[Stored data]
++++++

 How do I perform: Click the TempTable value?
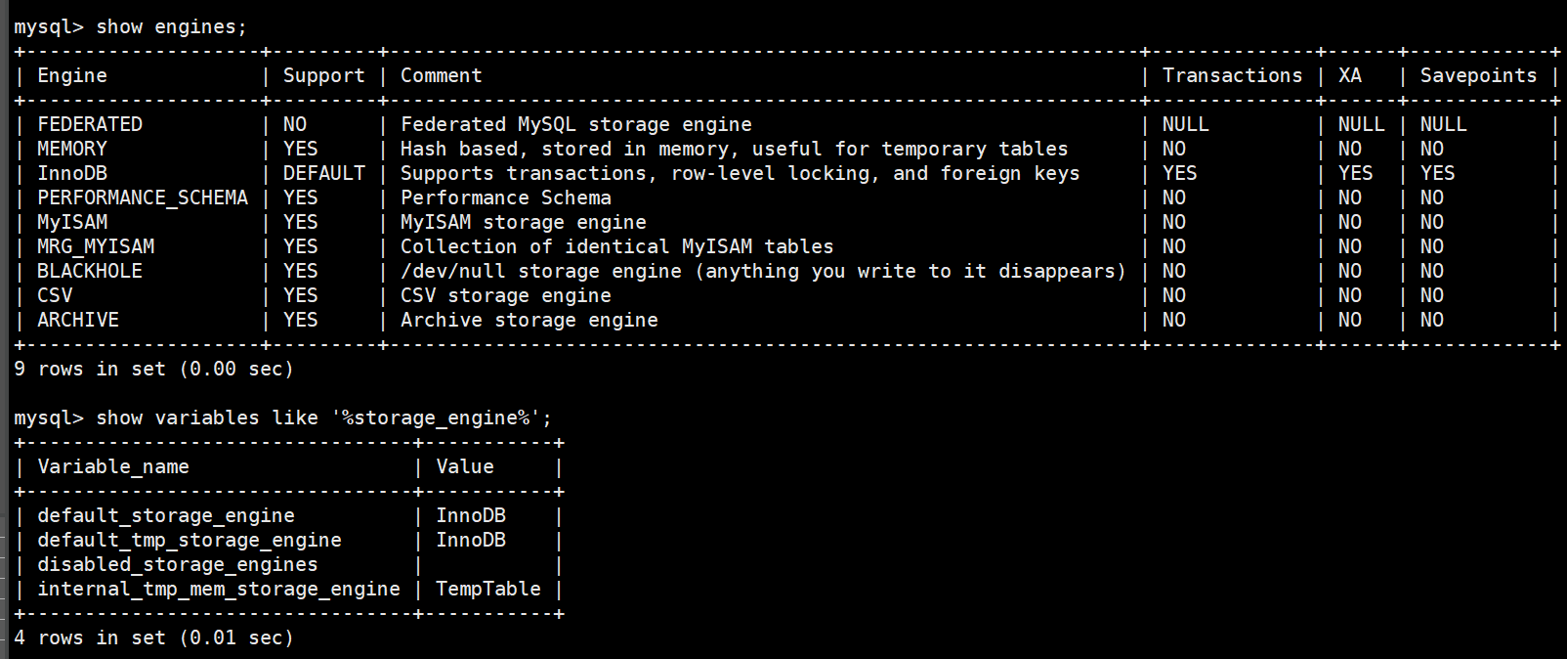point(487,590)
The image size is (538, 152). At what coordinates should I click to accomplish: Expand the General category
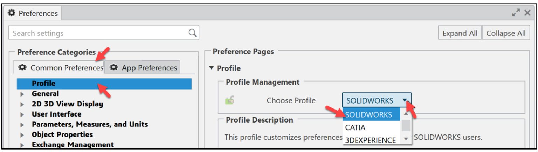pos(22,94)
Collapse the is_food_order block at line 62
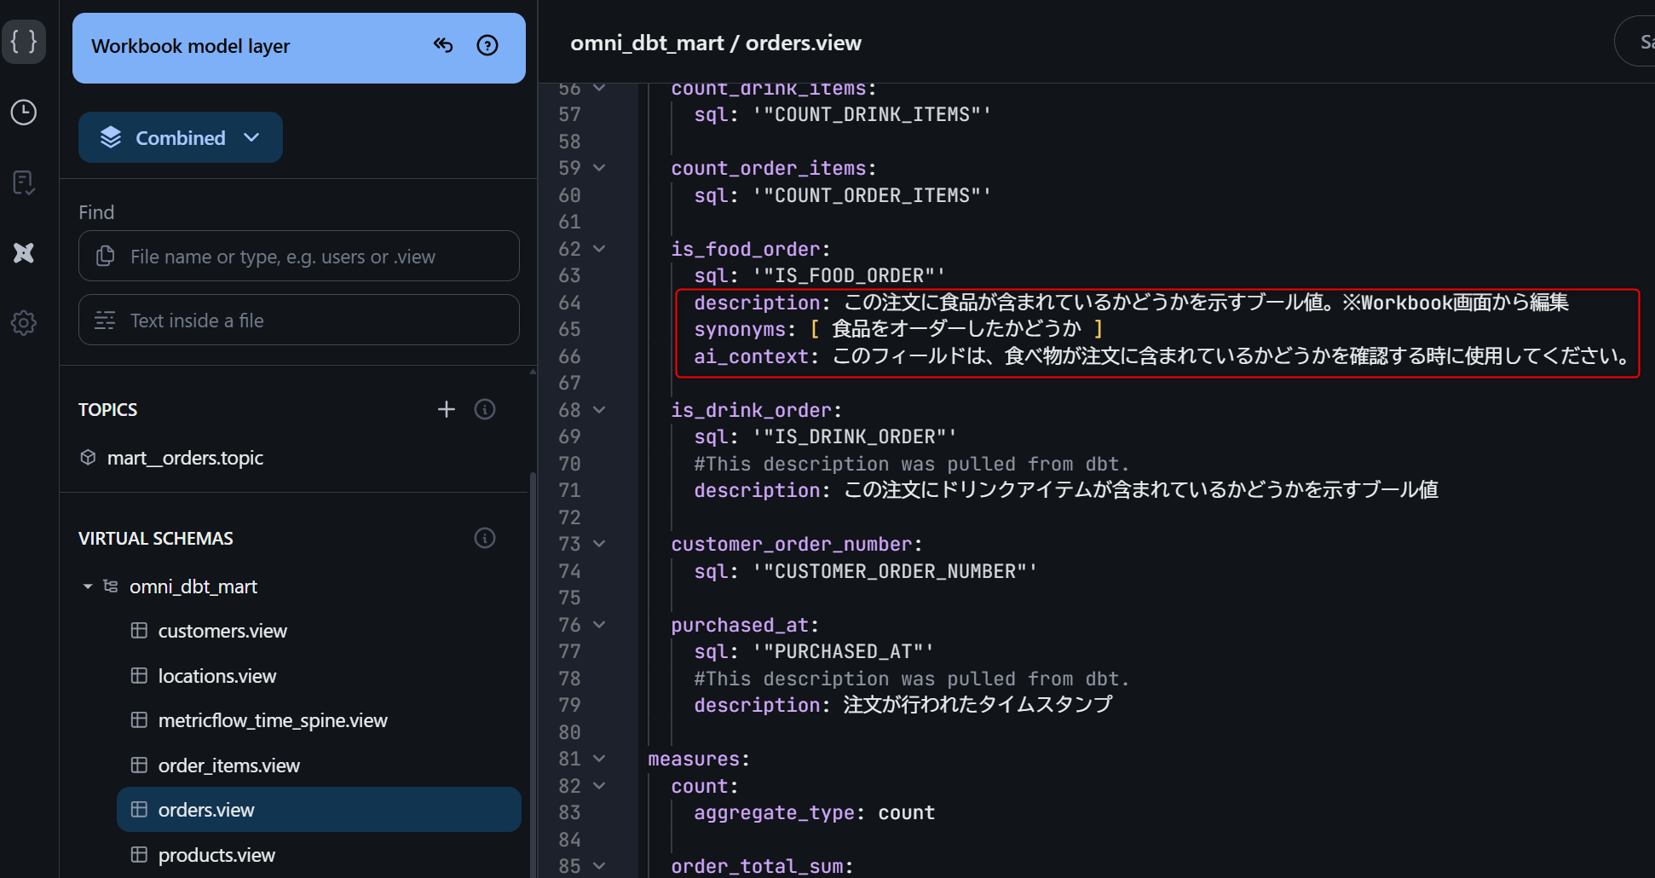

++++++

→ **The task**: Every line above should be transcribed exactly, though no image should be carried over.

→ **Task output**:
 How do I perform: Click the TempTable value?
point(487,590)
The image size is (538, 152). At what coordinates should I click to accomplish: Expand the General category
pos(22,94)
Collapse the is_food_order block at line 62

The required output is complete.